Inflationary Cosmology with Quantum Gravitational Effects and the Swampland Conjectures

TL;DR

This paper investigates whether quantum gravitational effects, modeled via nonlinear dispersion relations, can reconcile single-field inflation models with swampland conjectures and observational data by modifying perturbation spectra.

Contribution

It demonstrates that quantum gravitational effects can alter perturbation amplitudes, potentially reducing the tensor-to-scalar ratio and easing conflicts with swampland criteria.

Findings

Quantum gravitational effects significantly modify scalar and tensor spectra.

Modifications can either increase or decrease perturbation amplitudes.

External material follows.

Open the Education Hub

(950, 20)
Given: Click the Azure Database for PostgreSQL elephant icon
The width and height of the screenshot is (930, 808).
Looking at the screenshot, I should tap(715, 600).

These effects help reconcile inflation models with swampland conjectures and observations.

Abstract

Recently proposed two swampland criteria that arising from string theory landscape lead to the important challenge of the realization of single-field inflationary models. Especially one of swampland criteria which implies a large tensor-to-scalar ratio is strongly in tension with recent observational results. In this paper, we explore the possibility if the swampland conjectures could be compatible with single-field inflationary scenarios if the effects due to the quantum theory of gravity are considered. We show that the quantum gravitational effects due to the nonlinear dispersion relation provides significant modifications on the amplitude of both the scalar and tensor perturbation spectra. Such modifications could be either raise or reduce the perturbation spectra depending on the values of the parameters in the nonlinear terms of the dispersion relations. Therefore, these effects can reduce the tensor-to-scalar ratio to a smaller value which helps to relax the tension between the swampland conjecture and observational data.